Характерно, что человек помнил о том времени, когда от него не требовалось усилия, потому что усилие было усилием всего рода и достигалось за счёт совершенно других механизмов, чем понуждение индивидуума самого себя к действию. В роду не было индивидуумов, потому что индивидуумом, действующим субъектом был сам род, а такие феномены, или единства многообразного, или целостности живут по особым законам, которые нам ещё предстоит открывать и исследовать .Род принципиально отличен от полиса (как общества современного типа) и, прежде чем сравнивать их, необходимо создать для этого соответствующие условия и методологию.

Когда современные антропологи, этнографы и культурологи объясняют поведение древнего человека (ритуалы, танцы, рисунки и т.д.) необходимостью адаптации к внешним условиям, то есть выживанием как отдельных, отделённых (жертва или танец для лучшей охоты, праздник в честь урожая и т.д.), то они совершают незаконную в совершенном мышлении процедуру подмены древнего человека самими собой, игнорируя видовое отличие человека современного от древнего.

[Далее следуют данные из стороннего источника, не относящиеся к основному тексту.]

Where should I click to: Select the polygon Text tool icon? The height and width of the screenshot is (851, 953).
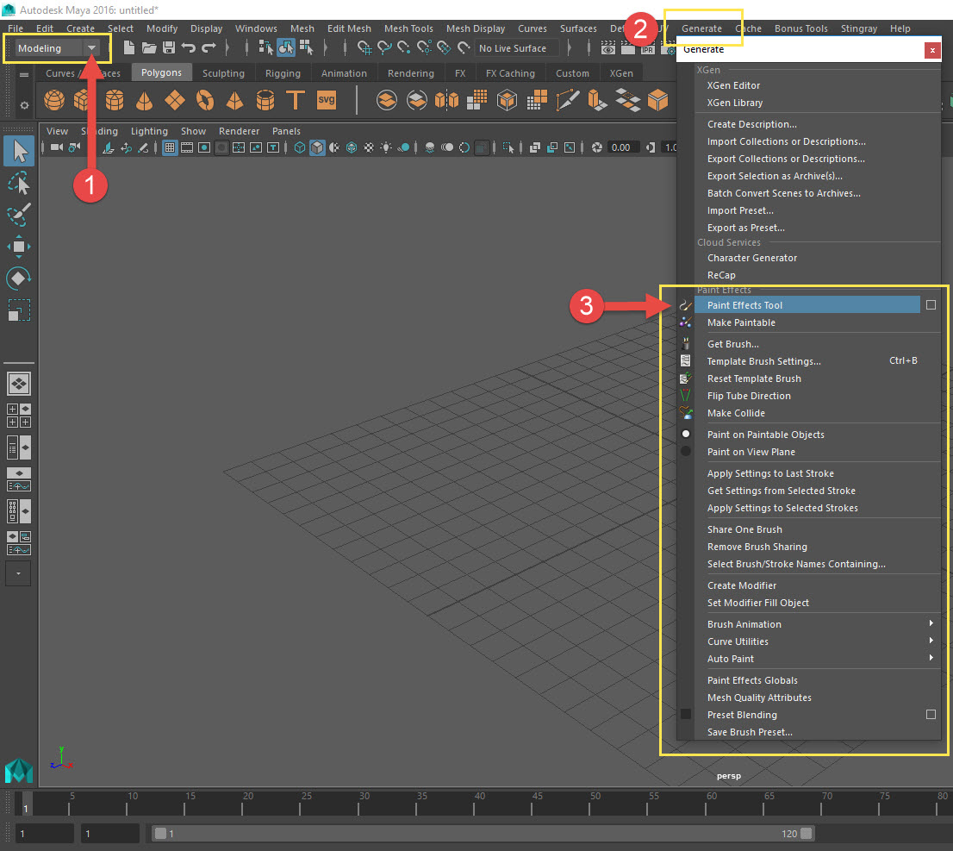296,99
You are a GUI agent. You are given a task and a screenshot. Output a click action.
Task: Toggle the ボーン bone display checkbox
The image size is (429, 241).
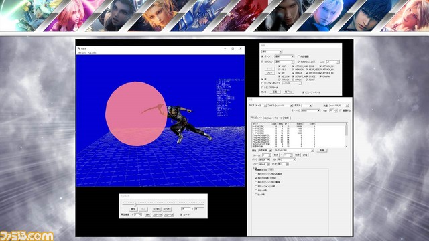pos(262,56)
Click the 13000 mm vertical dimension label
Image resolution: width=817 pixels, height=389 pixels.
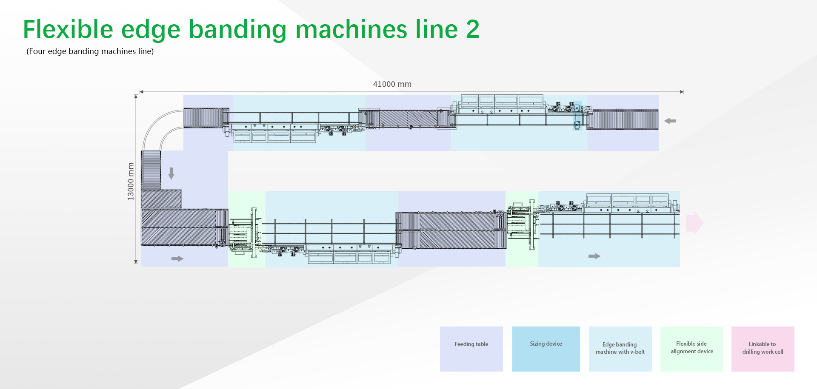[131, 181]
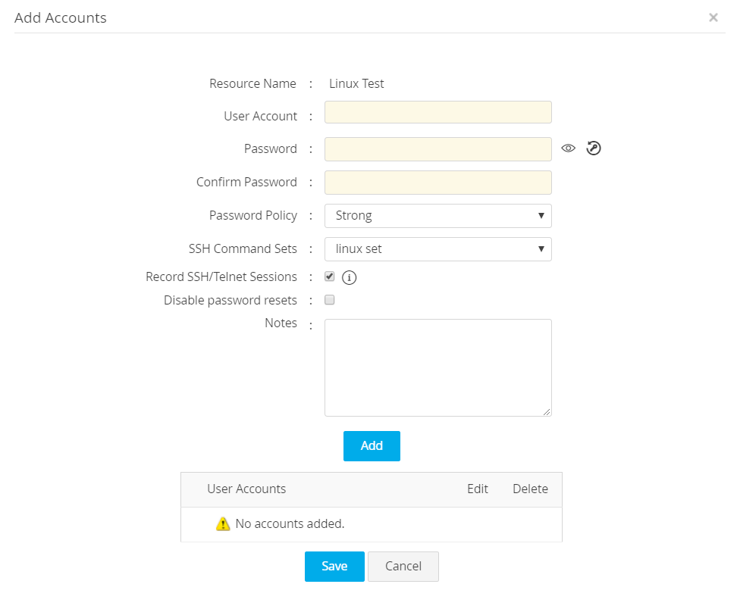Viewport: 737px width, 606px height.
Task: Click the User Accounts column header
Action: click(x=246, y=489)
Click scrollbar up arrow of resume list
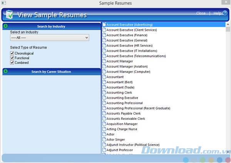Image resolution: width=231 pixels, height=163 pixels. click(228, 24)
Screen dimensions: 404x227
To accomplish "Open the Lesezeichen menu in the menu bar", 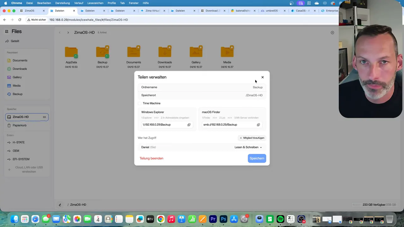I will pyautogui.click(x=95, y=3).
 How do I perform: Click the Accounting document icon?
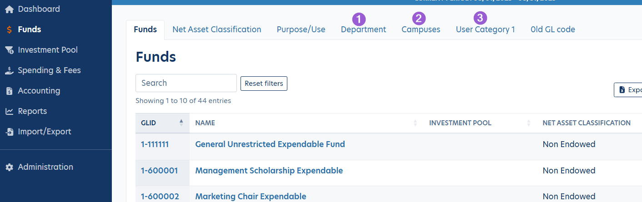coord(9,91)
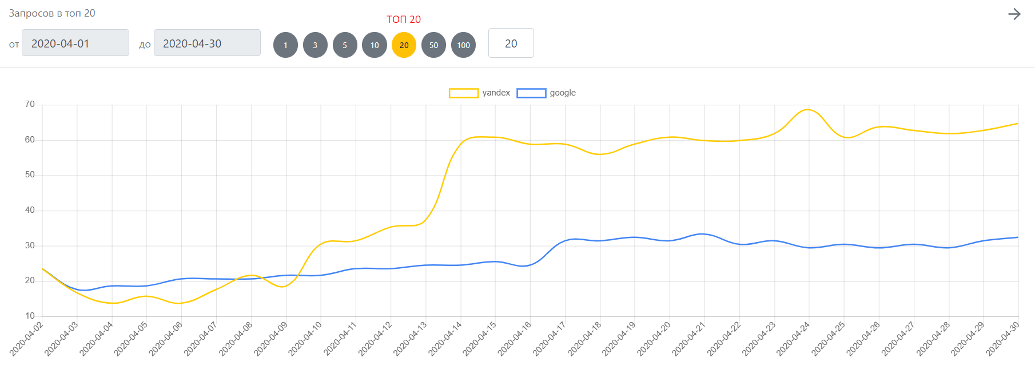1035x373 pixels.
Task: Switch to the top 50 filter
Action: (x=434, y=45)
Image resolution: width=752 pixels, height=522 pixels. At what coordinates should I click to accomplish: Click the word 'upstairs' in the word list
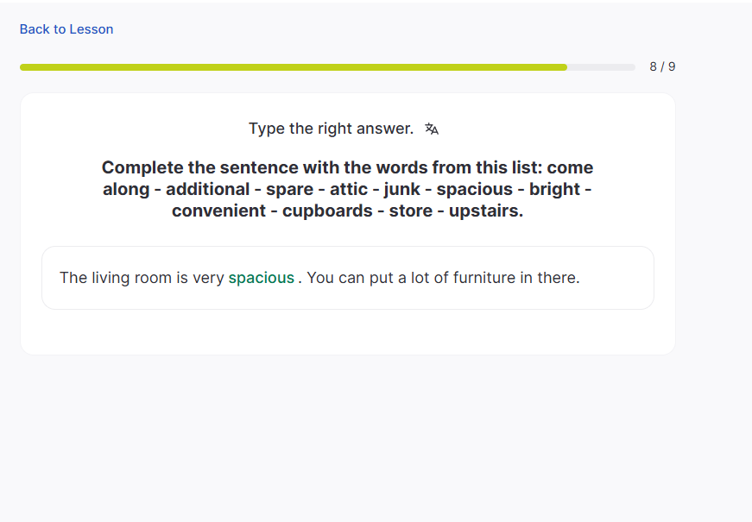pyautogui.click(x=484, y=211)
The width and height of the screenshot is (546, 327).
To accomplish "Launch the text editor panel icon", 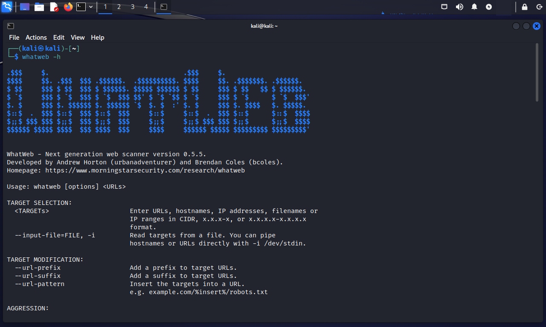I will tap(54, 7).
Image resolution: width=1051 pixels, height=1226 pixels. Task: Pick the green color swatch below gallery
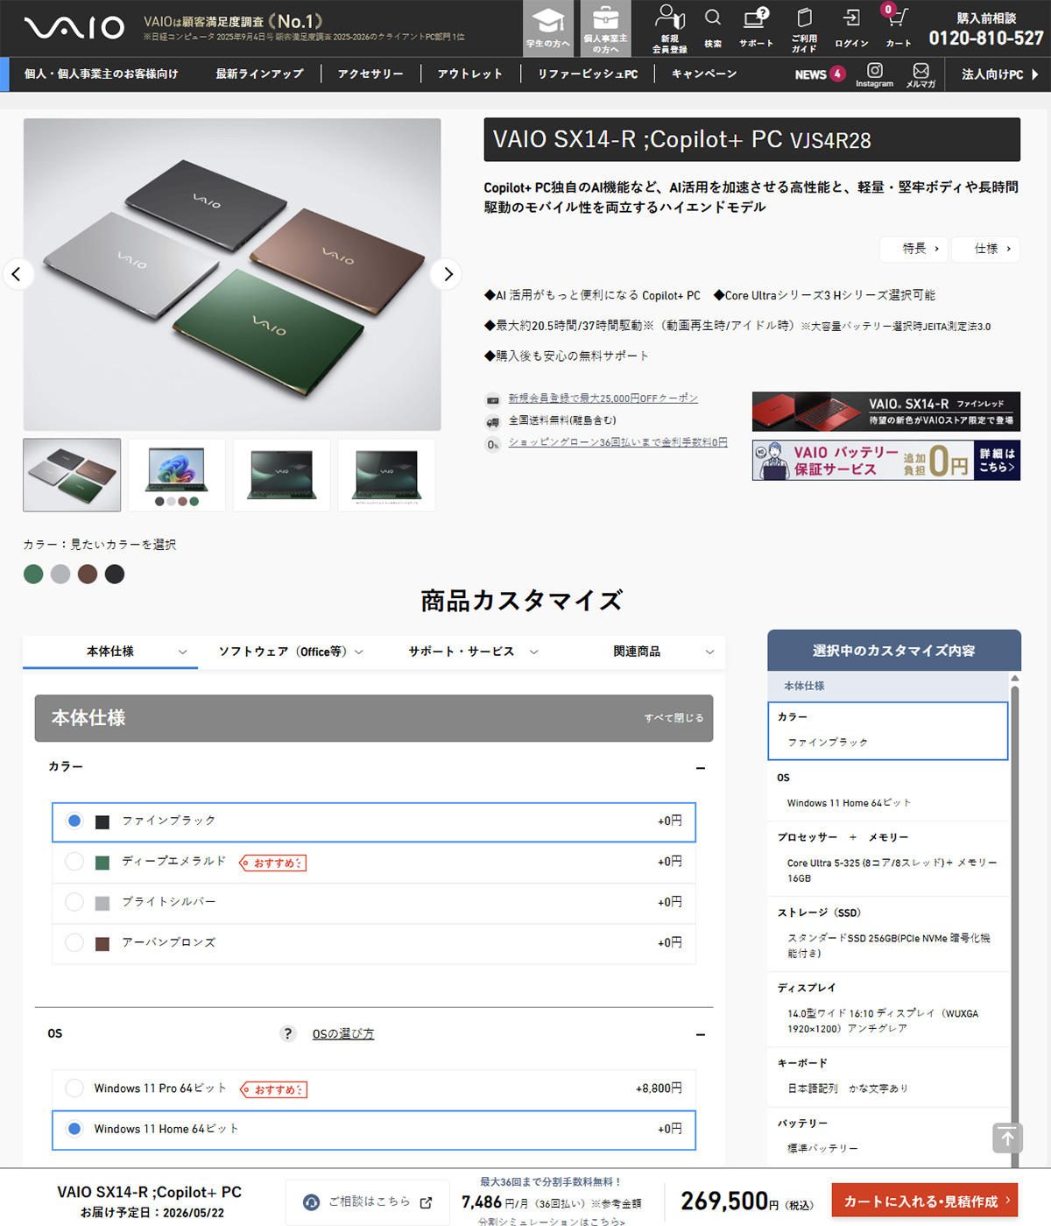tap(33, 574)
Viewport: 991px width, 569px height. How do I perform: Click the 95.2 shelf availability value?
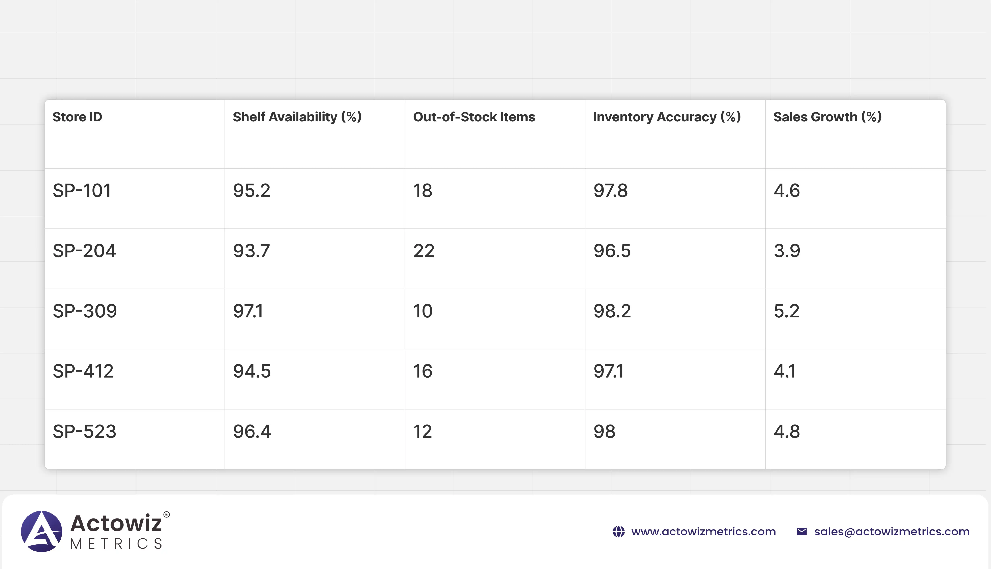click(252, 191)
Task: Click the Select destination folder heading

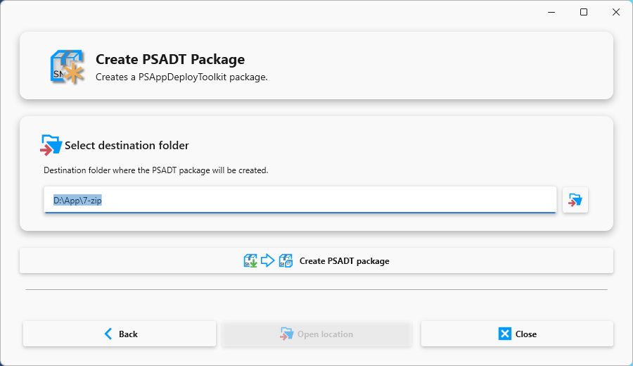Action: click(127, 146)
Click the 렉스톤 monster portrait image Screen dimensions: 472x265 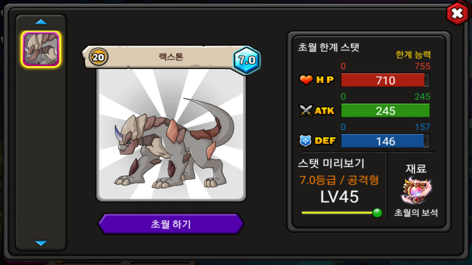[171, 134]
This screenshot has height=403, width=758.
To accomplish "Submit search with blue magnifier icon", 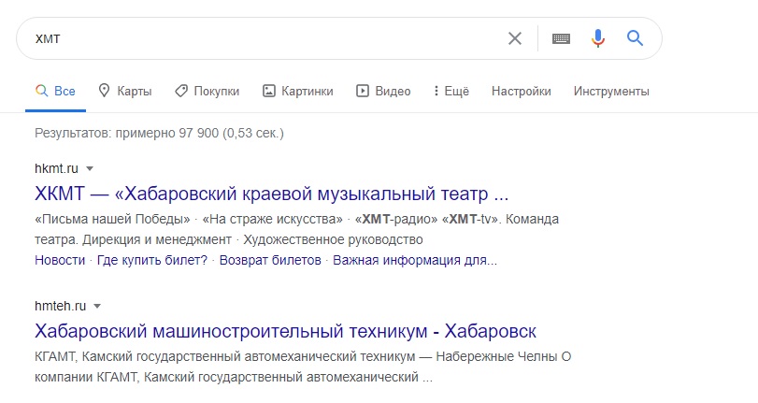I will pos(635,37).
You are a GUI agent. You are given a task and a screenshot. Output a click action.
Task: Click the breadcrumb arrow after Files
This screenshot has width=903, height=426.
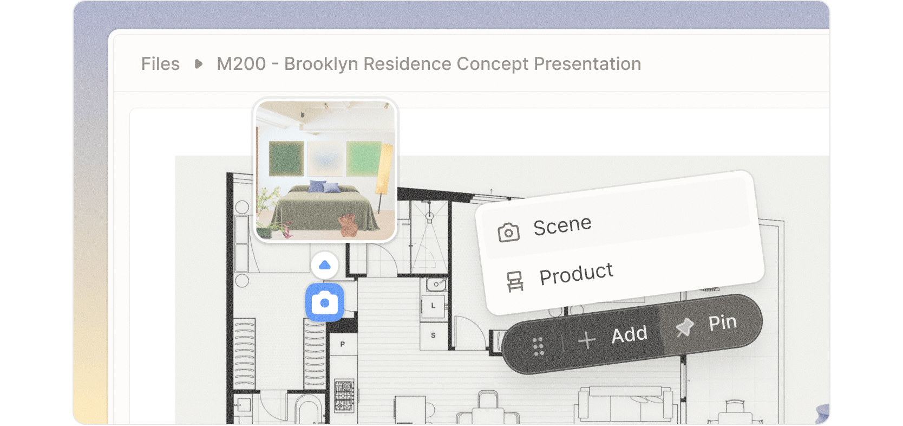click(199, 64)
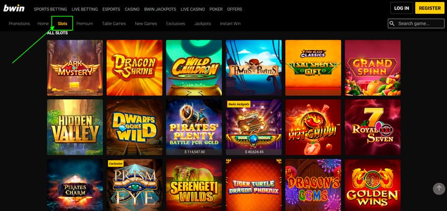Click the bwin logo
Screen dimensions: 447x211
point(14,8)
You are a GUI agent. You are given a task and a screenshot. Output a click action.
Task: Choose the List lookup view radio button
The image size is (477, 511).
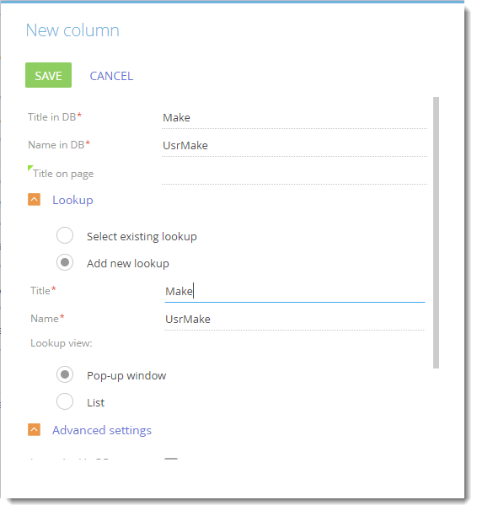65,401
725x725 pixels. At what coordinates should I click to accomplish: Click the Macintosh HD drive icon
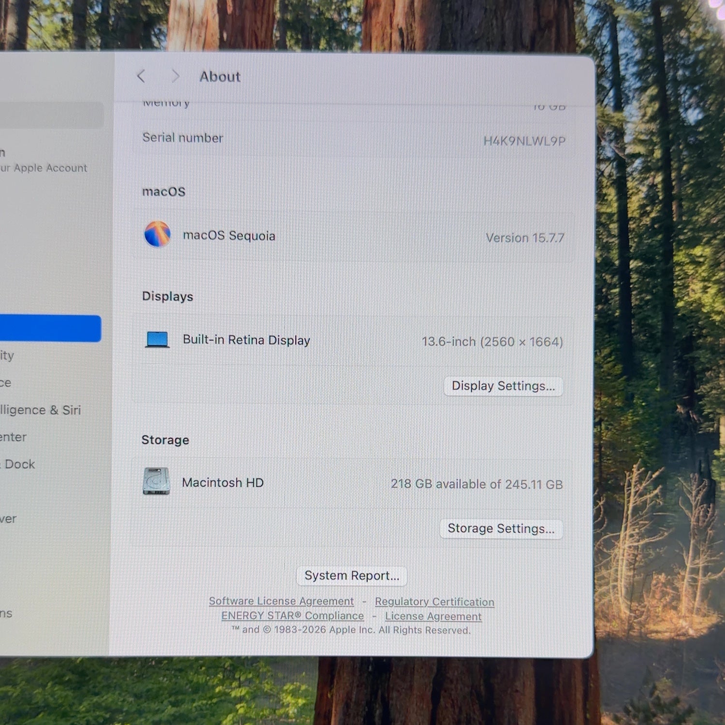156,481
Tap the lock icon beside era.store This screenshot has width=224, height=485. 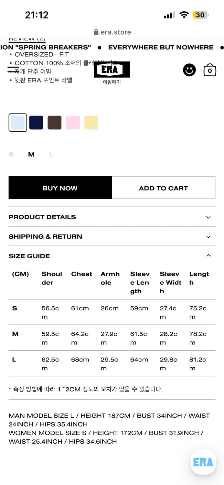point(96,32)
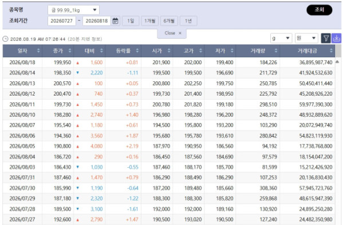Click the table vertical scrollbar up arrow
Viewport: 343px width, 225px height.
[337, 62]
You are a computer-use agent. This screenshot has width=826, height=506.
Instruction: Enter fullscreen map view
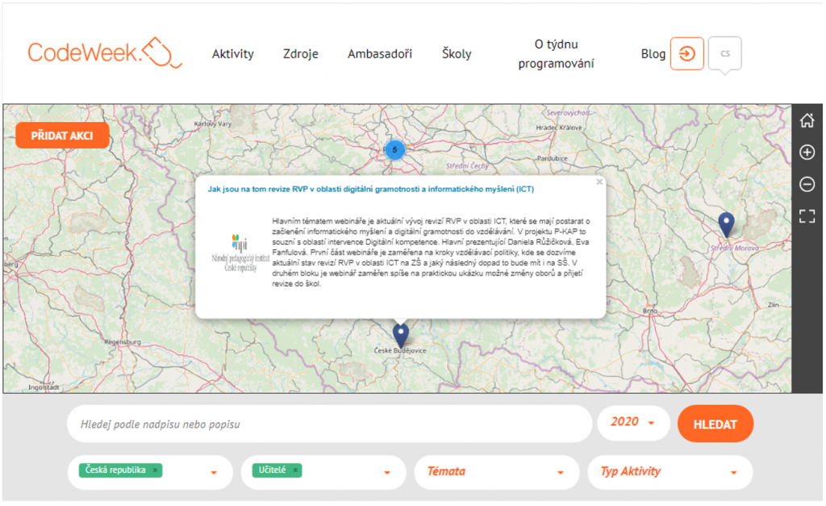coord(807,217)
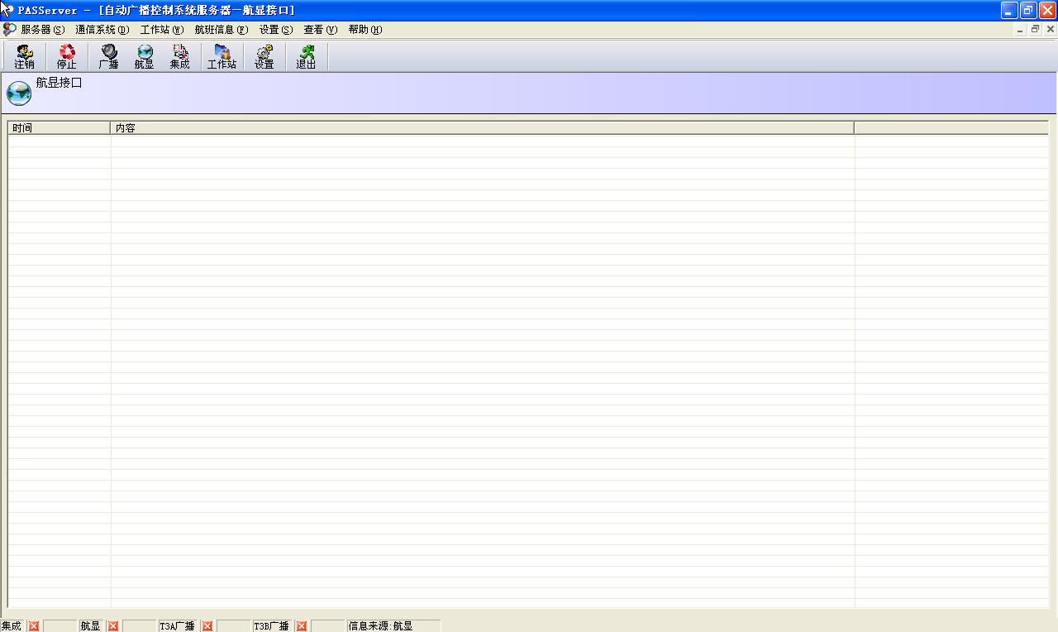
Task: Select the 航显 globe toolbar icon
Action: 145,56
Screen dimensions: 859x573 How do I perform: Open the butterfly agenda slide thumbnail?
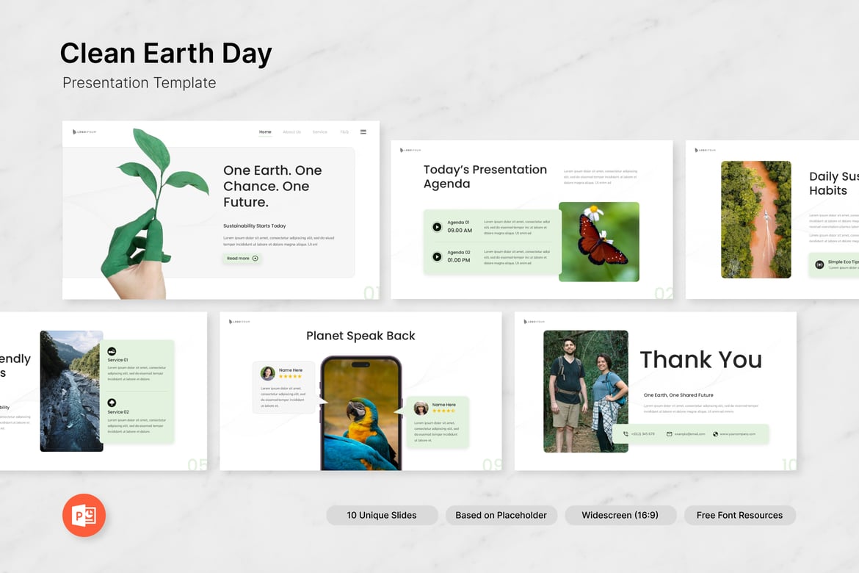(x=532, y=220)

Живая память сохранила в нас переживание древнего блаженства единства, которое не требовало от нас никакого усилия, когда всё совершалось само собой, естественно и непринуждённо: как в тихие и спокойные годы изобилия, так и в годы стихийных бедствий и неурожаев. И мы не можем игнорировать это переживание, не можем не стремиться оживить его во всей его возможной полноте. Для чего нам – современным людям – требуется сделать непринуждённым, совершающимся само собой, естественно свою особенность, своё видовое отличие – индивидуальное внимание.

В этих сухих рассуждениях – нерв проблематики русской литературы 19-го века. Только что я описал матрицу восприятия "Горе от ума" Грибоедова", "Евгения Онегина" Пушкина, "Героя нашего времени" Лермонтова, "Сорочинской ярмарки" Гоголя, "Детства" Толстого, "Бедных людей" и "Двойника" Достоевского, "Явления Христа народу" Иванова, "Се - человек" Ге.

Русские писатели и художники столкнулись с тем, что на их глазах начинало исчезать то, о чём даже нельзя было подумать, что оно может исчезнуть, настолько оно было само собой разумеющимся и естественным, – непринуждённость жизни, её естественное течение, неважно хорошее или плохое. На их глазах исчезает непосредственность жизни, её явленность каждому, её очевидность, ставшая привычкой, "привычным от вечности", по выражению Толстого.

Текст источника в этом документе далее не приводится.